Nacht für Nacht die Ansage: Willi Geloneck mit Timp-Girls und Ottfried Fischer als gewichtigem Gast.

Innenstadt – Er spricht von einem lachenden und einem weinenden Auge. Was in Willi Gelonecks Stimme jedoch viel deutlicher mitschwingt als Erleichterung und Trauer, sind Enttäuschung und Zorn. Weil man ihn nicht mit Würde von der Bühne abtreten lasse, sondern, wie er meint, „noch mit Dreck bewirft“; und weil es nicht gelungen sei, einen Nachfolgepächter für die „Künstlerklause Timp“ zu finden. Morgen geht nun endgültig das Licht aus in dieser Institution, die Nachtschwärmern - auch ganz prominenten - stets fummelig-schräge Unterhaltung bot.

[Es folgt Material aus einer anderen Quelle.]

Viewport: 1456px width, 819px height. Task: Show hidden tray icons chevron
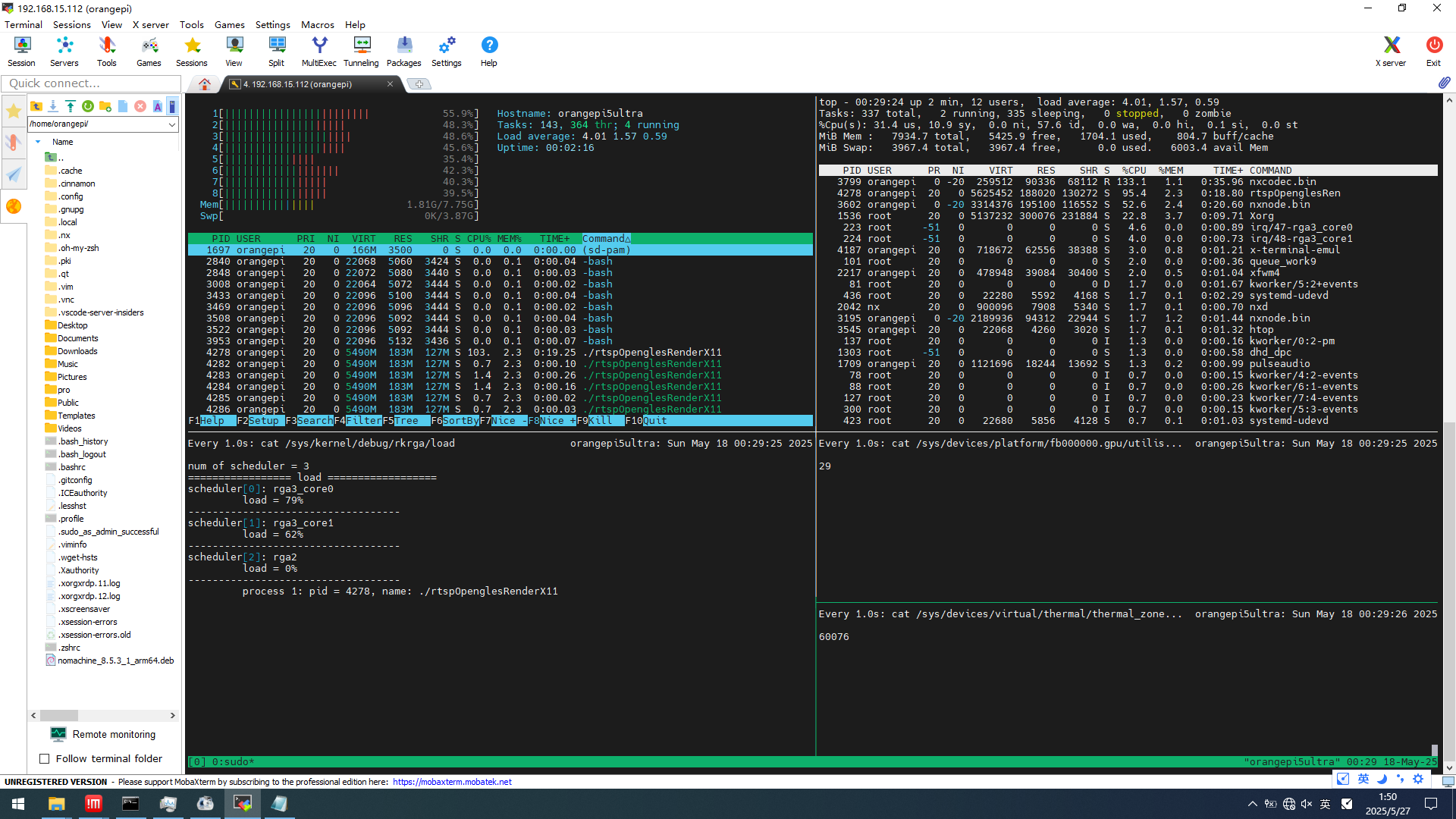point(1252,804)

Beileibe war im Timp nicht alles Gold, was glänzte. Allerdings hat das dort auch niemand erwartet. Während sich auf der Bühne Künstlerinnen darboten, die die Damen, die sie parodierten, gern um Haupteslänge überragten, knubbelten sich mitunter sogar Weltstars und Weltmeister im engen Raum: Ob Helmut Berger oder Udo Kier , Michael Schumacher oder Liza Minelli - sie alle hatten ihren Spaß in diesem Etablissement, in dem immer schon eher Gaudi als Glamour regierte.

Nun ist Schluss mit lustig. Dort, wo Frivoles und Familiäres ganz eng beieinander lagen und die Atmosphäre letztlich weniger verrucht als verräuchert war, dort steigt morgen die Abschiedsvorstellung. Das Haus gehört seit Januar einem Münchner Konzern, der laut Geloneck zwar einen neuen Pächter gesucht, aber keinen gefunden hat. „Nicht mal für umsonst.“ Und ihm selber sei es zu anstrengend, den Hotel- und Showbetrieb alleine fortzuführen, meint der fast 67-Jährige - jetzt fest entschlossen, künftig „mehr Zeit meiner wunderbaren Frau“ und seinen beiden Enkeln zu widmen. An den Wochenenden sei das Timp zwar stets rappelvoll gewesen, doch an Werktagen „brachte es die Kosten nicht mehr ein“. Die Baustelle vor der Tür habe dem Geschäft nicht geschadet. Vielmehr sei es die Liberalisierung der Sperrzeiten gewesen.

„In New York, London, ja sogar in Dubai kennt man das Timp“, rühmt der einstige Stepptänzer Geloneck, der immer eine Travestie-Kneipe nach südfranzösischem Vorbild wollte. Jetzt, wo die Schließung feststehe, bejammerten plötzlich alle den Untergang einer Institution; auch jene, die zuvor verächtlich mit dem Finger darauf gezeigt hätten.